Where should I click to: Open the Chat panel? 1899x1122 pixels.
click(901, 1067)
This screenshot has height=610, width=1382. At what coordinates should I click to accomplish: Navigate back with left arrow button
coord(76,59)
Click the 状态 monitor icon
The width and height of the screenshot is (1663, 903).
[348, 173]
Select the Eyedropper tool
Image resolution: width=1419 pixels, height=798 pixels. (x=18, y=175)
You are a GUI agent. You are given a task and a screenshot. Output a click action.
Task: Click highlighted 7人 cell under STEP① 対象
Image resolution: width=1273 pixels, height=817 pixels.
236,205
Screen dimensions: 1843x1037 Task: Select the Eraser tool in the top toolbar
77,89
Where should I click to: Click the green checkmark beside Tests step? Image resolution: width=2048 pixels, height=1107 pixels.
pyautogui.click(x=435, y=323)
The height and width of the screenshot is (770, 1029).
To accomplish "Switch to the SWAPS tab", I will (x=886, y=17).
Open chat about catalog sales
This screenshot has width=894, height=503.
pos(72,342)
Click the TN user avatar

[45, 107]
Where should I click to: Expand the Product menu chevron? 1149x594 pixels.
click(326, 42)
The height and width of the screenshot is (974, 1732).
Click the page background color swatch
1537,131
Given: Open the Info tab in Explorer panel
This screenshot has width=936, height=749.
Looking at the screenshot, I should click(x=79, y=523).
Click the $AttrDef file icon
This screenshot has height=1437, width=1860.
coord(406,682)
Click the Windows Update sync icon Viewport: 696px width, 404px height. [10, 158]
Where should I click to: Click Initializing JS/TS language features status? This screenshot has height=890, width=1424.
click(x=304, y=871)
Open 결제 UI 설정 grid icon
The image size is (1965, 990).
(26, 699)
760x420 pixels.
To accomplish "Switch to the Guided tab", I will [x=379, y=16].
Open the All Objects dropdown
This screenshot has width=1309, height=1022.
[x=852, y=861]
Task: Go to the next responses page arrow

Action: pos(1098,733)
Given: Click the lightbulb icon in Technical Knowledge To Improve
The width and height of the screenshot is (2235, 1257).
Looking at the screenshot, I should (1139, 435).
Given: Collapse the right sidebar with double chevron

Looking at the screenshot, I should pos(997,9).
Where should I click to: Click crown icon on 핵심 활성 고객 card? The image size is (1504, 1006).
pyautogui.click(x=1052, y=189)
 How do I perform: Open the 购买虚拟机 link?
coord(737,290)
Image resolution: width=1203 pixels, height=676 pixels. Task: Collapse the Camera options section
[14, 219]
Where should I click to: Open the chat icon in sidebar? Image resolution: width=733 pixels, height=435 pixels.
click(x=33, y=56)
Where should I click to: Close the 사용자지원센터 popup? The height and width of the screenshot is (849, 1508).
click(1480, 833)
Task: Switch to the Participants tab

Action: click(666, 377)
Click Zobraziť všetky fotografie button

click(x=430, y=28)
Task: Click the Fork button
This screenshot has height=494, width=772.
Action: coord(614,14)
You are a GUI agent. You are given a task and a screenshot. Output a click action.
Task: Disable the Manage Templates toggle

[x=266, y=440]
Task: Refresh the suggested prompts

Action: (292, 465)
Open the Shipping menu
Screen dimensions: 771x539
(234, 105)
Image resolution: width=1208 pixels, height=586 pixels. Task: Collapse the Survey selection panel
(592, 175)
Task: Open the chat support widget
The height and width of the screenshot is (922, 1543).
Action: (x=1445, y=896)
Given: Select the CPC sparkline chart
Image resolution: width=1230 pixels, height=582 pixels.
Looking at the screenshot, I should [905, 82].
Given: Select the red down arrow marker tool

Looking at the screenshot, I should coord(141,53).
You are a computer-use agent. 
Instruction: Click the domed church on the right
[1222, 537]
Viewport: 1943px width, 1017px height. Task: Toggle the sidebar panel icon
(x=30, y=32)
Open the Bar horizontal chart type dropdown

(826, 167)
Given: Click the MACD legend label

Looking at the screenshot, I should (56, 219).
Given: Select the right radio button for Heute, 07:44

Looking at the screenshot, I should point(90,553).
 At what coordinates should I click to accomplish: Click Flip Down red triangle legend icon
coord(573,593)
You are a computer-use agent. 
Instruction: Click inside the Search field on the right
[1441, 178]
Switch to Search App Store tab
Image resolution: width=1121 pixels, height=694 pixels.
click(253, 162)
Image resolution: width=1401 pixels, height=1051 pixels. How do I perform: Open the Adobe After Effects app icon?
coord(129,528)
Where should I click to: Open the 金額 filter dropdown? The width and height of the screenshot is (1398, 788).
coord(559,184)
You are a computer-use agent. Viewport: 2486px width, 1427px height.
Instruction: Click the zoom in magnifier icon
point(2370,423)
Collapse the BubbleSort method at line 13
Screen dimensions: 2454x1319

**ACTION ITEM**: Copy the full listing exactly.

**WRITTEN SOLUTION**:
Where should I click to: Open the Chat panel? 1899x1122 pixels.
click(901, 1067)
This screenshot has height=610, width=1382. At what coordinates should I click to accomplish: Navigate back with left arrow button
coord(76,59)
Click the 状态 monitor icon
The width and height of the screenshot is (1663, 903).
[348, 173]
Select the Eyedropper tool
Image resolution: width=1419 pixels, height=798 pixels. (x=18, y=175)
You are a GUI agent. You are given a task and a screenshot. Output a click action.
Task: Click highlighted 7人 cell under STEP① 対象
Image resolution: width=1273 pixels, height=817 pixels.
236,205
Screen dimensions: 1843x1037 Task: Select the Eraser tool in the top toolbar
77,89
Where should I click to: Click the green checkmark beside Tests step? Image resolution: width=2048 pixels, height=1107 pixels.
pyautogui.click(x=435, y=323)
The height and width of the screenshot is (770, 1029).
To accomplish "Switch to the SWAPS tab", I will (x=886, y=17).
Open chat about catalog sales
This screenshot has width=894, height=503.
pos(72,342)
Click the TN user avatar

[45, 107]
Where should I click to: Expand the Product menu chevron? 1149x594 pixels.
click(326, 42)
The height and width of the screenshot is (974, 1732).
Click the page background color swatch
1537,131
Given: Open the Info tab in Explorer panel
This screenshot has width=936, height=749.
Looking at the screenshot, I should click(x=79, y=523).
Click the $AttrDef file icon
This screenshot has height=1437, width=1860.
coord(406,682)
Click the Windows Update sync icon Viewport: 696px width, 404px height. [10, 158]
Where should I click to: Click Initializing JS/TS language features status? This screenshot has height=890, width=1424.
click(x=304, y=871)
Open 결제 UI 설정 grid icon
The image size is (1965, 990).
(26, 699)
760x420 pixels.
To accomplish "Switch to the Guided tab", I will [x=379, y=16].
Open the All Objects dropdown
This screenshot has width=1309, height=1022.
[x=852, y=861]
Task: Go to the next responses page arrow

Action: pos(1098,733)
Given: Click the lightbulb icon in Technical Knowledge To Improve
The width and height of the screenshot is (2235, 1257).
Looking at the screenshot, I should (1139, 435).
Given: Collapse the right sidebar with double chevron

Looking at the screenshot, I should pos(997,9).
Where should I click to: Click crown icon on 핵심 활성 고객 card? The image size is (1504, 1006).
pyautogui.click(x=1052, y=189)
 How do I perform: Open the 购买虚拟机 link?
coord(737,290)
Image resolution: width=1203 pixels, height=676 pixels. Task: Collapse the Camera options section
[14, 219]
Where should I click to: Open the chat icon in sidebar? Image resolution: width=733 pixels, height=435 pixels.
click(x=33, y=56)
Where should I click to: Close the 사용자지원센터 popup? The height and width of the screenshot is (849, 1508).
click(1480, 833)
Task: Switch to the Participants tab

Action: click(666, 377)
Click Zobraziť všetky fotografie button

click(x=430, y=28)
Task: Click the Fork button
This screenshot has height=494, width=772.
Action: coord(614,14)
You are a GUI agent. You are given a task and a screenshot. Output a click action.
Task: Disable the Manage Templates toggle

[x=266, y=440]
Task: Refresh the suggested prompts

Action: (292, 465)
Open the Shipping menu
Screen dimensions: 771x539
(234, 105)
Image resolution: width=1208 pixels, height=586 pixels. Task: Collapse the Survey selection panel
(592, 175)
Task: Open the chat support widget
The height and width of the screenshot is (922, 1543).
Action: (x=1445, y=896)
Given: Select the CPC sparkline chart
Image resolution: width=1230 pixels, height=582 pixels.
Looking at the screenshot, I should [905, 82].
Given: Select the red down arrow marker tool

Looking at the screenshot, I should coord(141,53).
You are a computer-use agent. 
Instruction: Click the domed church on the right
[1222, 537]
Viewport: 1943px width, 1017px height. Task: Toggle the sidebar panel icon
(x=30, y=32)
Open the Bar horizontal chart type dropdown

(826, 167)
Given: Click the MACD legend label

Looking at the screenshot, I should (56, 219).
Given: Select the right radio button for Heute, 07:44

Looking at the screenshot, I should point(90,553).
 At what coordinates should I click to accomplish: Click Flip Down red triangle legend icon
coord(573,593)
You are a computer-use agent. 
Instruction: Click inside the Search field on the right
[1441, 178]
Switch to Search App Store tab
Image resolution: width=1121 pixels, height=694 pixels.
click(253, 162)
Image resolution: width=1401 pixels, height=1051 pixels. How do I perform: Open the Adobe After Effects app icon?
coord(129,528)
Where should I click to: Open the 金額 filter dropdown? The width and height of the screenshot is (1398, 788).
coord(559,184)
You are a computer-use agent. Viewport: 2486px width, 1427px height.
Instruction: Click the zoom in magnifier icon
point(2370,423)
Collapse the BubbleSort method at line 13
Screen dimensions: 2454x1319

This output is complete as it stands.